■ Text provided
------------------------------------

According to EPO procedure, the Enlarged Board does not directly decide any issues in the case that refers questions to it. Rather the referring Board must apply the answers given by the Enlarged Board to the facts of the case at hand. At the time of writing, the referring Technical Board 3.5.07 has applied the answers provided by the Enlarged Board to the original case and rejected the appeal, so the underlying application remains refused, but the written decision is not available.
The appellant in T 1453/17 (Real time broker quality indication/NYSE) sought to argue that G 1/19 took a “generally favourable approach” to computer-implemented inventions but Board 3.5.01 rejected that, saying the Enlarged Board “rather confirmed the long standing Comvik approach and left the assessment of what is and what is not technical to the technical Boards deciding on the individual cases.”
The Enlarged Board in G 1/19 suggested that technical character of a computer-implemented process could be sought in the inputs to the process, the outputs of it and any specific adaptations of the way the process is performed to specific computing hardware. However, where the technical use of the output is relied on, non-technical uses must be excluded so that the whole breadth of the claim is technical. This requirement was considered in depth in T 0199/16 of 14.10.2021.

------------------------------------

■ Assigned task 1
Reproduce everything in the passage on G 1/19 from "The appellant in" down to "0199/16 of 14.10.2021.".
■ Assigned task 2
In the passage on G 1/19, which Board rejected the appellant's argument in T 1453/17?
Work from the passage on G 1/19 alone.

■ Saved data entries

------------------------------------

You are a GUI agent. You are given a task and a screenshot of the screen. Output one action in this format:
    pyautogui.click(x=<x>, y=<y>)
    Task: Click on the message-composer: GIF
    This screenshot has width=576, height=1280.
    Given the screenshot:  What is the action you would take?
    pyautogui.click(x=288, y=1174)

------------------------------------

■ Exercise result 1
The appellant in T 1453/17 (Real time broker quality indication/NYSE) sought to argue that G 1/19 took a “generally favourable approach” to computer-implemented inventions but Board 3.5.01 rejected that, saying the Enlarged Board “rather confirmed the long standing Comvik approach and left the assessment of what is and what is not technical to the technical Boards deciding on the individual cases.”
The Enlarged Board in G 1/19 suggested that technical character of a computer-implemented process could be sought in the inputs to the process, the outputs of it and any specific adaptations of the way the process is performed to specific computing hardware. However, where the technical use of the output is relied on, non-technical uses must be excluded so that the whole breadth of the claim is technical. This requirement was considered in depth in T 0199/16 of 14.10.2021.

■ Exercise result 2
Board 3.5.01